GUSTAVO E. GUDESBLAT; JOANNA SCHNEIDER-PIZON; CAMILLA BETTI; JULIANE MAYERHOFER; ISABELLE VANHOUTTE; WALTER VAN DONGEN; SJEF BOEREN; MIROSLAVA ZHIPONOVA; SACCO DE VRIES; CLAUDIA JONAK; EUGENIA RUSSINOVA

Manchester

Congreso; 29th New Phytologist Symposium Stomata 2012; 2012

New Phytologist

Stomatal formation is regulated by multiple developmental and environmental signals, but how these signals are integrated to control this process is not fully understood. The activity and stability of the transcription factor SPEECHLESS, essential for stomatal development, is negatively by ERECTA family and TMM receptors through MAP kinase (MAPK)-mediated phosphorylation. We have found that SPCH activity is also modulated by the GSK3/SHAGGY-like kinase BIN2, which functions as a negative regulator of brassinosteroid signaling.

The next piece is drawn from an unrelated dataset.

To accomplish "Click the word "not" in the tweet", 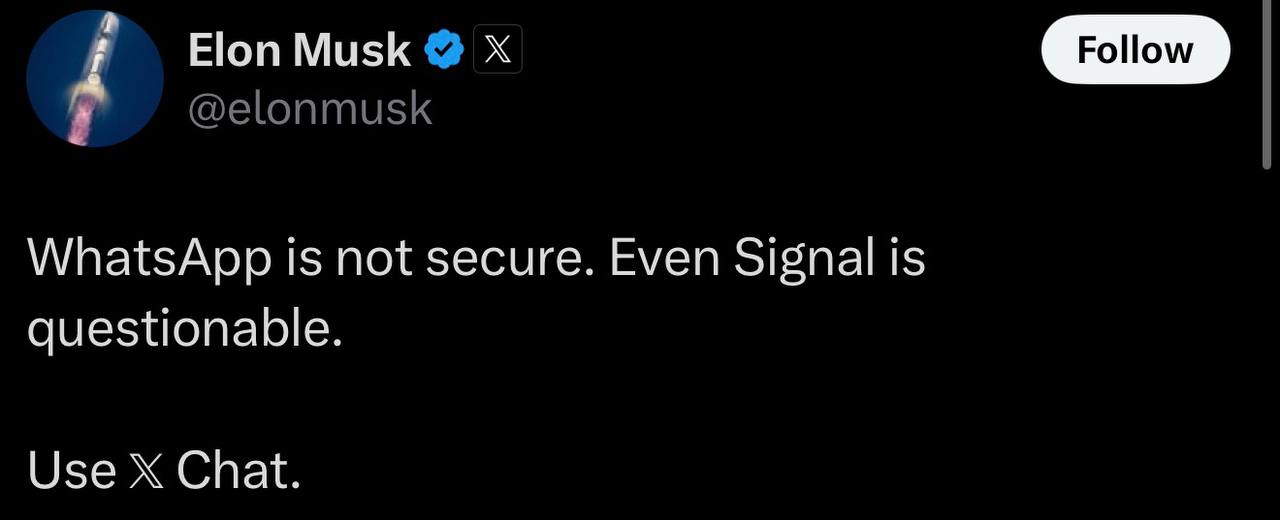I will 374,258.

BIN2 phosphorylates SPEECHLESS in residues overlapping those targeted by MAPKs, as well as in four residues in the N-terminal region of the protein outside the MAPK target domain. These phosphorylation events antagonise SPCH activity and limit epidermal cell proliferation. Conversely, brassinosteroid-mediated inhibition of BIN2 activity stabilizes SPCH and triggers excessive stomata and nonstomatal cell formation. Thus, SPEECHLESS serves as an integration node for the ERECTA/TMM and BR signalling pathways to control stomatal and epidermal development.